+++ POTONGAN DOKUMEN +++

Beberapa hari berikutnya, sebagaimana telah menjadi niatan yang
lama tertanam di hati, dengan perjuangan keras keduanya, saya bersama istri
mengantar keduanya ke kantor kemenag untuk mengurus segala sesuatu yang
berkaitan dengan hajat beliau berdua. Semula rencananya saya bersama kakak, namun
karena sesuatu hal, kakak tidak bisa dan saya meminta bantuan istri untuk turut
mengantarkan.
Alhamdulillah, segala sesuatunya berjalan dengan baik, meski cukup
melelahkan dari pagi sampai sore karena harus menunggu antrian panjang. Tetapi tidak
mengapa, karena setiap hal membutuhkan proses dan perjuangan. Tidak ada yang
ujug-ujug, sim salabim dan sejenisnya. Itu hanya ada di cerita di televise sebagai
“dongeng” pengantar tidur anak-anak saja.
Hari selasa saya mengantar beliau, hari kamis menjelang ashar saat
beliau naik ke “undakan” musholla untuk menunaikan sholat ashar berjamaah,
beliau ngendikan, “Awakku kok ra penak yo?.” Bapak jarang/tidak pernah
mengeluh. Biasanya hanya diam, langsung ke toko beli obat. Tetapi, entah
mengapa saat itu beliau bilang begitu.

+++

# [TUGAS LATIHAN]
A - Tuliskan semua tempat yang disebut dalam potongan dokumen di atas.
B - Jawab pertanyaan berikut berdasarkan potongan dokumen di atas.
(i) Siapa yang semula direncanakan ikut mengantar ke kantor kemenag?
(ii) Pada hari apa pengantaran ke kantor kemenag dilakukan?
(iii) Apa yang biasanya dilakukan Bapak alih-alih mengeluh?
C - Menurut potongan dokumen, mengapa urusan di kantor kemenag terasa melelahkan, dan mengapa hal itu dianggap tidak mengapa?

+++ BAGIAN DATA +++

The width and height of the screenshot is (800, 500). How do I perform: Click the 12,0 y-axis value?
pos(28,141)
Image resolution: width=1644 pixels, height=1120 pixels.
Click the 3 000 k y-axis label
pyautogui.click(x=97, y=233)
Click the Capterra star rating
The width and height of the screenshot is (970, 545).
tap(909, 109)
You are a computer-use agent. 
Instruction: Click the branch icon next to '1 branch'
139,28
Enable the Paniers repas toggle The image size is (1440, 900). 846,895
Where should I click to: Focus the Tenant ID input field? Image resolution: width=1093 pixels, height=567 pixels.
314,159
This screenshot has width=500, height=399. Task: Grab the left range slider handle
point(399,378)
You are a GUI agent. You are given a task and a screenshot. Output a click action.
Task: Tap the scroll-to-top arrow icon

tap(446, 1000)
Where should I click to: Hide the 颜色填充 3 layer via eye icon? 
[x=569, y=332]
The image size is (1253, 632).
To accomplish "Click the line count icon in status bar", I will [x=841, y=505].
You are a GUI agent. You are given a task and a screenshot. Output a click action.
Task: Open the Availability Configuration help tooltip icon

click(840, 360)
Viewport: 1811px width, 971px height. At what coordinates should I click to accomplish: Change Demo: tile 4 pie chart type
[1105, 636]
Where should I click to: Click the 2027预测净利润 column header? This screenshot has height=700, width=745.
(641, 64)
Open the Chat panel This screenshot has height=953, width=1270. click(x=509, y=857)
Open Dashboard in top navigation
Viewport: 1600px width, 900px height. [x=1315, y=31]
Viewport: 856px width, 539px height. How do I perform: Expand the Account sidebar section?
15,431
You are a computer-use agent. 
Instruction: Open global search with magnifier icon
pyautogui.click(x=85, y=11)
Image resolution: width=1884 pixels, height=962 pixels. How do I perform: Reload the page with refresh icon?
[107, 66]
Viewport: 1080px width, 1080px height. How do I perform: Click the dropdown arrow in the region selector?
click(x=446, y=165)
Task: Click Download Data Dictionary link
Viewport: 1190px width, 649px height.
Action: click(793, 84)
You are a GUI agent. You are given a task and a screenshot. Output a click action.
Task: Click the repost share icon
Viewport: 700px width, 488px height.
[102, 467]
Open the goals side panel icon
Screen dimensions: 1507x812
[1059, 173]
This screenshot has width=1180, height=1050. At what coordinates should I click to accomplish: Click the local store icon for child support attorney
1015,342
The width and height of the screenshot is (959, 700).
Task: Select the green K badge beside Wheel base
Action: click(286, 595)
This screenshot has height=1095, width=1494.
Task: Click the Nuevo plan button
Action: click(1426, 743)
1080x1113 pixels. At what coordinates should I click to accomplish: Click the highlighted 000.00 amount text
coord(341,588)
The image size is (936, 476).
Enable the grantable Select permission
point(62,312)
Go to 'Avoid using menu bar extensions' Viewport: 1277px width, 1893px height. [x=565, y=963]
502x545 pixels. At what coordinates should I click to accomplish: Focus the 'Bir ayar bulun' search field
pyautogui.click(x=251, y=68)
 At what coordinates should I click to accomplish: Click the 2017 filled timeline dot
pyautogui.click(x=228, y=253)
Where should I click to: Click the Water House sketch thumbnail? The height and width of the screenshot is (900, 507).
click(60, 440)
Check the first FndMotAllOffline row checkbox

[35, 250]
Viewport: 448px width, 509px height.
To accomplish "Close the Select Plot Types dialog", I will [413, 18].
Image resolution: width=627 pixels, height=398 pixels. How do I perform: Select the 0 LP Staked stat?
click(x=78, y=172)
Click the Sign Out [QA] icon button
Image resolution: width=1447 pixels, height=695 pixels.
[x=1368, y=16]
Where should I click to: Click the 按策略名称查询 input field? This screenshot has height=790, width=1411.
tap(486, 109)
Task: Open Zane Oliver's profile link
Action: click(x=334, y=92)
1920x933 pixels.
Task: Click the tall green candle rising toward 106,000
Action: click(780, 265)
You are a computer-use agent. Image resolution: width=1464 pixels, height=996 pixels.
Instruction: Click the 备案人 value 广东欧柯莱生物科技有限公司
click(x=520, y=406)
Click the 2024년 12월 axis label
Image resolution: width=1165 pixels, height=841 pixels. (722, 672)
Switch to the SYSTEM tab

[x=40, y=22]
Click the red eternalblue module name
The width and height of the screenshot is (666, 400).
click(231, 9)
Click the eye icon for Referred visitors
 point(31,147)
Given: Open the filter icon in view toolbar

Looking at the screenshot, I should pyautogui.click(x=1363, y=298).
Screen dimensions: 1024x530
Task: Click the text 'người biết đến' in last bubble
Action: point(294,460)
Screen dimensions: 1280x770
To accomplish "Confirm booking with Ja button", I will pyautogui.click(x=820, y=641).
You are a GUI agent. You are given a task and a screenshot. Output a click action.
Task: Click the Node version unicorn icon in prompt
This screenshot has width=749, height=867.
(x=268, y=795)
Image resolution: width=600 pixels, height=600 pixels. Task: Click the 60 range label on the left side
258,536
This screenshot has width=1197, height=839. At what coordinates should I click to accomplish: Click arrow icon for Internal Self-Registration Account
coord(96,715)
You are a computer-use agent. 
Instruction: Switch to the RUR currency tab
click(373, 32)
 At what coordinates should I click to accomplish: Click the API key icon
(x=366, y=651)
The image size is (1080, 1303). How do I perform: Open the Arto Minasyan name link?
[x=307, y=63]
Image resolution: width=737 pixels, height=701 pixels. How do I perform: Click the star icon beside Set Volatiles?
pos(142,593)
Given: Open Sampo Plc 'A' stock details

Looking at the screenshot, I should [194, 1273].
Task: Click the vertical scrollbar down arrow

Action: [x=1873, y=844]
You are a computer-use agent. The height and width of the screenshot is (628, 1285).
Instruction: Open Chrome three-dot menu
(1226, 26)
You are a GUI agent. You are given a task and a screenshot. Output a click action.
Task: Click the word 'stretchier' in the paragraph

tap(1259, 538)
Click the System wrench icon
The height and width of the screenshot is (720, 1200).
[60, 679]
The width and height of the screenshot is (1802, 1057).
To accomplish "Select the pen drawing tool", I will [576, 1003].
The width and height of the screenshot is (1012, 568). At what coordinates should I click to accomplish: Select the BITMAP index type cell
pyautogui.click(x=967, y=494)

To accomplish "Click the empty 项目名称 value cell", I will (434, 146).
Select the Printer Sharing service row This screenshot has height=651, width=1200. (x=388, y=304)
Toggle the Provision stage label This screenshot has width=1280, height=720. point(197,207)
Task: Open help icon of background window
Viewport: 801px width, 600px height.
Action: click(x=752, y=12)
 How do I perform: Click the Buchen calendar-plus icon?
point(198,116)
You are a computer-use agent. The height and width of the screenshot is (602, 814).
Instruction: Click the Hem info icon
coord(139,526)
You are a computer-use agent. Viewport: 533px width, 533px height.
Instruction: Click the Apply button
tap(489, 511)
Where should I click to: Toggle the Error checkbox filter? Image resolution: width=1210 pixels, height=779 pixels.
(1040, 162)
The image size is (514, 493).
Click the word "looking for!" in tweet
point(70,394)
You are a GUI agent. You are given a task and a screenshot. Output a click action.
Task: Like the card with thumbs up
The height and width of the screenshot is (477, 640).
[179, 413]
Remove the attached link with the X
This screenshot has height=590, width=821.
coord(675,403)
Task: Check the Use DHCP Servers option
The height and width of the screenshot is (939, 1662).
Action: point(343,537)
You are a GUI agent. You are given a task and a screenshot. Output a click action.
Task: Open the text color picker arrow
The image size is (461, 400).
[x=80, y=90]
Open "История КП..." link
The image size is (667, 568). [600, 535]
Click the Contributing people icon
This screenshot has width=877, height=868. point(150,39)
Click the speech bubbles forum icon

+++

# [JAWABAN TUGAS]
A - Kantor kemenag, musholla, toko

B -
(i) Kakak
(ii) Hari Selasa
(iii) Hanya diam, lalu langsung ke toko untuk membeli obat

C - Urusan itu melelahkan karena dari pagi sampai sore harus menunggu antrian panjang. Hal itu dianggap tidak mengapa karena setiap hal membutuhkan proses dan perjuangan, dan tidak ada yang terjadi secara ujug-ujug.